Available data =>
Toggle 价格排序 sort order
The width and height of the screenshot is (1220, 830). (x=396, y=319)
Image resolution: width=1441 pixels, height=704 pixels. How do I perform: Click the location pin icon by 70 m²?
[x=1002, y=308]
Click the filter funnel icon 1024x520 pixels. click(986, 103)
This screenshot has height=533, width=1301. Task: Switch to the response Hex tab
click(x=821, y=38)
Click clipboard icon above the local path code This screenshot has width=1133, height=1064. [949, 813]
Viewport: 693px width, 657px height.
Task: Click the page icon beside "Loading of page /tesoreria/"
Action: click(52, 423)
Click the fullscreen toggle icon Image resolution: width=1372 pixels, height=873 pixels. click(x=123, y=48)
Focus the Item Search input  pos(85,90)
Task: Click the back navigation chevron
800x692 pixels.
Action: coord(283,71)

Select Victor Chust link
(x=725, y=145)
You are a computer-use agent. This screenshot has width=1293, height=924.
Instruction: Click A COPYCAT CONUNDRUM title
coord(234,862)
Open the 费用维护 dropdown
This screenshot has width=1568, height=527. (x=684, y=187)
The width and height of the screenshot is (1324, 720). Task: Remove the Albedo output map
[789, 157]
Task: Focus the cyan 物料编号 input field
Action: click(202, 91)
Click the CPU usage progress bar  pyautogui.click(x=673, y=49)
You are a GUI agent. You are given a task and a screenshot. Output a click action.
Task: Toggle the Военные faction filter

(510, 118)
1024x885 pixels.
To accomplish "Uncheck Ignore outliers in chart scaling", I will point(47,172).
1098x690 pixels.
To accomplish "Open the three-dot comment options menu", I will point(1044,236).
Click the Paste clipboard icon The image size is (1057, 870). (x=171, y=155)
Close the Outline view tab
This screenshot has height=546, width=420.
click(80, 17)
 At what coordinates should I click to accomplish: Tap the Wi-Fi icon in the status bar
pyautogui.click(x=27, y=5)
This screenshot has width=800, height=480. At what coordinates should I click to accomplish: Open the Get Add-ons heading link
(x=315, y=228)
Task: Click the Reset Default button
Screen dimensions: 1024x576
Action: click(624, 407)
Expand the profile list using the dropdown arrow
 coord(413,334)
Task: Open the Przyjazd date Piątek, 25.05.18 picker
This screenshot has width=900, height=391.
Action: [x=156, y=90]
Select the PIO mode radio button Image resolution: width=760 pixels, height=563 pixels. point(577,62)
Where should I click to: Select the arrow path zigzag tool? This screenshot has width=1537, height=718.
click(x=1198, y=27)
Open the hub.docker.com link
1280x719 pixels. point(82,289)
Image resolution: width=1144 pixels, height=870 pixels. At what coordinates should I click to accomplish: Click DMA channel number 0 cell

Work instructions => What you give back must match the records word for word.

Answer to this task =>
Toggle 价格排序 sort order
The width and height of the screenshot is (1220, 830). (x=396, y=319)
Image resolution: width=1441 pixels, height=704 pixels. How do I perform: Click the location pin icon by 70 m²?
[x=1002, y=308]
Click the filter funnel icon 1024x520 pixels. click(986, 103)
This screenshot has height=533, width=1301. Task: Switch to the response Hex tab
click(x=821, y=38)
Click clipboard icon above the local path code This screenshot has width=1133, height=1064. [949, 813]
Viewport: 693px width, 657px height.
Task: Click the page icon beside "Loading of page /tesoreria/"
Action: click(52, 423)
Click the fullscreen toggle icon Image resolution: width=1372 pixels, height=873 pixels. click(x=123, y=48)
Focus the Item Search input  pos(85,90)
Task: Click the back navigation chevron
800x692 pixels.
Action: coord(283,71)

Select Victor Chust link
(x=725, y=145)
You are a computer-use agent. This screenshot has width=1293, height=924.
Instruction: Click A COPYCAT CONUNDRUM title
coord(234,862)
Open the 费用维护 dropdown
This screenshot has width=1568, height=527. (x=684, y=187)
The width and height of the screenshot is (1324, 720). Task: Remove the Albedo output map
[789, 157]
Task: Focus the cyan 物料编号 input field
Action: click(202, 91)
Click the CPU usage progress bar  pyautogui.click(x=673, y=49)
You are a GUI agent. You are given a task and a screenshot. Output a click action.
Task: Toggle the Военные faction filter

(510, 118)
1024x885 pixels.
To accomplish "Uncheck Ignore outliers in chart scaling", I will point(47,172).
1098x690 pixels.
To accomplish "Open the three-dot comment options menu", I will point(1044,236).
Click the Paste clipboard icon The image size is (1057, 870). (x=171, y=155)
Close the Outline view tab
This screenshot has height=546, width=420.
click(80, 17)
 At what coordinates should I click to accomplish: Tap the Wi-Fi icon in the status bar
pyautogui.click(x=27, y=5)
This screenshot has width=800, height=480. At what coordinates should I click to accomplish: Open the Get Add-ons heading link
(x=315, y=228)
Task: Click the Reset Default button
Screen dimensions: 1024x576
Action: click(624, 407)
Expand the profile list using the dropdown arrow
 coord(413,334)
Task: Open the Przyjazd date Piątek, 25.05.18 picker
This screenshot has width=900, height=391.
Action: [x=156, y=90]
Select the PIO mode radio button Image resolution: width=760 pixels, height=563 pixels. point(577,62)
Where should I click to: Select the arrow path zigzag tool? This screenshot has width=1537, height=718.
click(x=1198, y=27)
Open the hub.docker.com link
1280x719 pixels. point(82,289)
Image resolution: width=1144 pixels, height=870 pixels. At what coordinates should I click to accomplish: Click DMA channel number 0 cell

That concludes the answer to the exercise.